[Jeu de données]
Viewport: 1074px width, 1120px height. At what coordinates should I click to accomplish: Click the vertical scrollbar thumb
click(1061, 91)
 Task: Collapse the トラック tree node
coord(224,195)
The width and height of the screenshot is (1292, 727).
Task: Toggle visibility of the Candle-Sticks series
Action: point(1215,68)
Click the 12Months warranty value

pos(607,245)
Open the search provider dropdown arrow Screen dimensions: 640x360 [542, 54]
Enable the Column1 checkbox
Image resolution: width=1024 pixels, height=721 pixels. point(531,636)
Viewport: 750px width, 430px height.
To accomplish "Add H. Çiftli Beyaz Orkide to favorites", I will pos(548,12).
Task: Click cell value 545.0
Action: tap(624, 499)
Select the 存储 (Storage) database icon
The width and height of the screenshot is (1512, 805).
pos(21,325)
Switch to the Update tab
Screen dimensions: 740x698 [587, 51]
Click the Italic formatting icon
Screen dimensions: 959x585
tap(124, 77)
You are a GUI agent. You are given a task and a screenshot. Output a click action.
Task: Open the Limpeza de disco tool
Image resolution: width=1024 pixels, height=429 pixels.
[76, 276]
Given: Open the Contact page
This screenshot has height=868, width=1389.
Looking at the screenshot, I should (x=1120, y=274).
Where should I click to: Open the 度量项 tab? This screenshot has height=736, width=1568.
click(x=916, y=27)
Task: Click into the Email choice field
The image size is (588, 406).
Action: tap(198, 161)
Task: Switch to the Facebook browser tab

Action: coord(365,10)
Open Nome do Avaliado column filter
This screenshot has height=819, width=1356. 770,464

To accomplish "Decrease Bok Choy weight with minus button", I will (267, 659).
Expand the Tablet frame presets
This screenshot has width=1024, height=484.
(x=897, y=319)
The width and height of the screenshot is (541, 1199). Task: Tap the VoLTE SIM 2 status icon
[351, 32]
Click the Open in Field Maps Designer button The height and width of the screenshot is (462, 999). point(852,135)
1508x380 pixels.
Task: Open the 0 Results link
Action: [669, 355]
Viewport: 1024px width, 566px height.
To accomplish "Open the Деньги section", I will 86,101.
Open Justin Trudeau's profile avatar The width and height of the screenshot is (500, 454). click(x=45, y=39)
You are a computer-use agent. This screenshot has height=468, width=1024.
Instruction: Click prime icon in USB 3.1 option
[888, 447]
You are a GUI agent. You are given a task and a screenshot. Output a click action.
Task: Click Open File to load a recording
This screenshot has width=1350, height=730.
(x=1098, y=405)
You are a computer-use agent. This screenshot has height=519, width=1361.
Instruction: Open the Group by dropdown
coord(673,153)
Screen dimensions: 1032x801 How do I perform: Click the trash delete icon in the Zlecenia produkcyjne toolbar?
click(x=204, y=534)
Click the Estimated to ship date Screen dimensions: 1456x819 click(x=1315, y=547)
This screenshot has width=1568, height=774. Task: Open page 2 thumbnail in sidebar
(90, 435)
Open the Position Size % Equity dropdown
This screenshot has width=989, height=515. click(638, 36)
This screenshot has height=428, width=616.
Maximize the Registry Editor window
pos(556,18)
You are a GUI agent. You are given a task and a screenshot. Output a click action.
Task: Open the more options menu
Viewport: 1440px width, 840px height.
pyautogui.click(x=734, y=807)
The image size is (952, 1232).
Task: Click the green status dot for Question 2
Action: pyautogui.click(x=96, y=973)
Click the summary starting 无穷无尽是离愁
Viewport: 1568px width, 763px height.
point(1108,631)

[À faire]
Veuillez recopier à l'identique les lignes des données, depuis leur début jusqu'à la ligne contenant « tap(124, 77) », celle-ci incluse.

[Tâche réalisée]
Viewport: 1074px width, 1120px height. At what coordinates should I click to accomplish: Click the vertical scrollbar thumb
click(1061, 91)
 Task: Collapse the トラック tree node
coord(224,195)
The width and height of the screenshot is (1292, 727).
Task: Toggle visibility of the Candle-Sticks series
Action: point(1215,68)
Click the 12Months warranty value

pos(607,245)
Open the search provider dropdown arrow Screen dimensions: 640x360 [542, 54]
Enable the Column1 checkbox
Image resolution: width=1024 pixels, height=721 pixels. point(531,636)
Viewport: 750px width, 430px height.
To accomplish "Add H. Çiftli Beyaz Orkide to favorites", I will pos(548,12).
Task: Click cell value 545.0
Action: tap(624, 499)
Select the 存储 (Storage) database icon
The width and height of the screenshot is (1512, 805).
pos(21,325)
Switch to the Update tab
Screen dimensions: 740x698 [587, 51]
Click the Italic formatting icon
Screen dimensions: 959x585
tap(124, 77)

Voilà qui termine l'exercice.